O texto apresenta três pedagogias de (re)existência apontadas por docentes que foram analisadas como práticas insurgentes que reescrevem os modos de ser/estar na profissão: (re)conhecimento do outro e de si como sujeitos da diversidade, (re)significar a relação com a comunidade e (re)posicionar-se na relação ensino-aprendizagem.

(Re)conhecimento do outro e de si como sujeitos da diversidade

A presença de sujeitos da diversidade ganhou destaque nas narrativas docentes durante as rodas de conversa e nas cartas pedagógicas. Essa afirmação de reconhecimento dos sujeitos da diversidade desencadeou algumas reflexões sobre como a atuação com sujeitos de matrizes culturais identitárias tão distintas cria situações de desafios diários aos/as professores/as.

Nesse sentido, professores/as manifestaram que tais desafios começam pelo reconhecimento dos sujeitos da diversidade e de suas demandas que emergem no cotidiano escolar. Apontaram que em suas aulas vivenciam situações em que o preconceito e a produção de estigmas perpassa tanto as relações entre discentes-discentes como entre docentes-discentes. Entre diversas situações a professora Célia narra:

mas a escuta anônima6 aponta para alguns casos de discentes, o menino que diz que sofre preconceito por ser negro, o outro por ser gordo, a outra por ser lésbica, o outro por ser gay, não é? Então de alguma forma, a questão da diversidade, ela atravessa esse instituto federal, ela perpassa o nosso fazer docente, mas não é dada a devida atenção. (Professora Célia7, Rodas de Conversa, 2019)

→ Material fornecido
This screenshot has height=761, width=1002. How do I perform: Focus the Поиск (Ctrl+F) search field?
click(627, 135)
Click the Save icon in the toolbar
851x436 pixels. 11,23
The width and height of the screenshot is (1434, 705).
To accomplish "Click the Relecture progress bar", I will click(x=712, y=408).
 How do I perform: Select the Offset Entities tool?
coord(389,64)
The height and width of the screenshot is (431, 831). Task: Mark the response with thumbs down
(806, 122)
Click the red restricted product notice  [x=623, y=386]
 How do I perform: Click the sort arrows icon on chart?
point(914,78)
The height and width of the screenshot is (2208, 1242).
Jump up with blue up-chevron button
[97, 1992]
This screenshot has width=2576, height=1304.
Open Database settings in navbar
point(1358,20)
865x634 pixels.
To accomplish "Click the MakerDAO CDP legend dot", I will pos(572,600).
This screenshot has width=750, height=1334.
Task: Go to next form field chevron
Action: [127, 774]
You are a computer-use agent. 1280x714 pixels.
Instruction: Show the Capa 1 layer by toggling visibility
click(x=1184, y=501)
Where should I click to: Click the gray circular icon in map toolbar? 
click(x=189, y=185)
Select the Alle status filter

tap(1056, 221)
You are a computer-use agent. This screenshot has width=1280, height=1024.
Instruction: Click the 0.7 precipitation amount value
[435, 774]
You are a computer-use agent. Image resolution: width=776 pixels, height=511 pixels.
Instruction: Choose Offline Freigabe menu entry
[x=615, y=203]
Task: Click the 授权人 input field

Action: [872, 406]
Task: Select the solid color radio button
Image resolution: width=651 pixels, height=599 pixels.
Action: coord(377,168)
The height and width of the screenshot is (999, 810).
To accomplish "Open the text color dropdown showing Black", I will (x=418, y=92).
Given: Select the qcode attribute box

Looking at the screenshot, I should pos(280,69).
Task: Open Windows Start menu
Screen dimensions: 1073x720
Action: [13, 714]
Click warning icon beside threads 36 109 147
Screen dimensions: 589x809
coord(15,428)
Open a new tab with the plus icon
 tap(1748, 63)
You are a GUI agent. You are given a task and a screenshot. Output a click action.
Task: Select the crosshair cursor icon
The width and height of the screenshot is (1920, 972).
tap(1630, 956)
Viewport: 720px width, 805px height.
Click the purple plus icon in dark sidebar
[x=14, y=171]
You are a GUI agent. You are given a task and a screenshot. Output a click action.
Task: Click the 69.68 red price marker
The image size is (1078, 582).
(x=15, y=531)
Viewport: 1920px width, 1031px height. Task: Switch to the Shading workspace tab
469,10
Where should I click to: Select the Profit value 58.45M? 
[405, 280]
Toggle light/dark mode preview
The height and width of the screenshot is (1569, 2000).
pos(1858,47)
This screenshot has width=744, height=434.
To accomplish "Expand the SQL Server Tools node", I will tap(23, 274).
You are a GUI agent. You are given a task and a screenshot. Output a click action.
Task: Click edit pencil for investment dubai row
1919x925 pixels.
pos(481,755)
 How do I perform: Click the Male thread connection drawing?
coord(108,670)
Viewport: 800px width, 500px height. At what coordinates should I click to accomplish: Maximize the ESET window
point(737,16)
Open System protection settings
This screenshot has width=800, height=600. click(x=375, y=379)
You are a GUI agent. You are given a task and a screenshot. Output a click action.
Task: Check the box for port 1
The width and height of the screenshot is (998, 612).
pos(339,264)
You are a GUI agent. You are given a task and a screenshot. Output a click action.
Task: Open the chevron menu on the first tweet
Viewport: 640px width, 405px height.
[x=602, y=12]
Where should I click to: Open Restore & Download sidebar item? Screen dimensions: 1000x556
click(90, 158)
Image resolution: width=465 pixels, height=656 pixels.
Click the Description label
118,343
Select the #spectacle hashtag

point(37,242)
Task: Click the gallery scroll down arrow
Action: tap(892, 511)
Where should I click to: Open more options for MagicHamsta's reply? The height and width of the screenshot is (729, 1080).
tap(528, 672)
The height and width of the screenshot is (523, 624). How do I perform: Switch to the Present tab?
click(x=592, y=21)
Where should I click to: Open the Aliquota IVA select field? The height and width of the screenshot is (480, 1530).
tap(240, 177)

→ Objetivo 1
No trecho sobre pedagogias de (re)existência docente, em que momentos a presença de sujeitos da diversidade ganhou destaque nas narrativas dos professores?
→ Objetivo 2
Continue o trecho sobre pedagogias de (re)existência docente a partir da última frase apresentada.
Os registros não têm relação com o trecho sobre pedagogias de (re)existência docente.

→ Resposta escrita 1
Durante as rodas de conversa e nas cartas pedagógicas.

→ Resposta escrita 2
Nessa direção vários/as docentes problematizaram que a presença de sujeitos da diversidade nos campi gera incômodos, confronta visões homogeneizantes e, por muitas vezes, são percebidas tentativas de silenciamento e invisibilização sobre as existências/presenças dessas pessoas. Assim, chamaram atenção para o fato de que não observam uma ação articulada dos campi no que tange a fomentação de um projeto pedagógico e formativo que reflita sobre como a escola deve ser pensada para constituir-se em um espaço onde as pessoas que ali transitam, sejam estudantes, seus familiares ou a comunidade, se vejam e construam uma cultura compartilhada.

Entendo que o ideário moderno de uma identidade humana, de uma condição única - constante, repetível, universal -, caracterizou o ser humano, ignorando suas culturas, sua forma de apreensão e relação com o mundo. Assim, toda diversidade de crença, valores, costumes, ao ser constatada pelo modelo colonizador, ao invés de ser enxergada como um aspecto constitutivo da humanidade, foi vista com suspeição e necessidade de adequação, sendo traduzida como estigma. Tubino (2016b, p. 23) trata do estigma como uma “marca socialmente menosprezada, que desumaniza quem a encarna”. O filósofo reflete sobre esse processo como construção de atributos dados a sujeitos ou grupos diante de seu pertencimento social, cultural, econômico, étnico, religioso, sexual, de gênero, etário, entre outros. Os sujeitos que têm encarnado estigmas se tonam desprezíveis, desqualificados.

Diante dessa realidade, os/as docentes se manifestaram sobre os movimentos que constituem para escutar, ver e abrir espaço para os sentidos produzidos pelos sujeitos da diversidade. Assim, estes/as professores/as revelaram que atuam nos seus campi a partir do reconhecimento de que, além de legítimo, é fundante construir espaços abertos ao diálogo entre sujeitos que vivem e pensam de modos distintos.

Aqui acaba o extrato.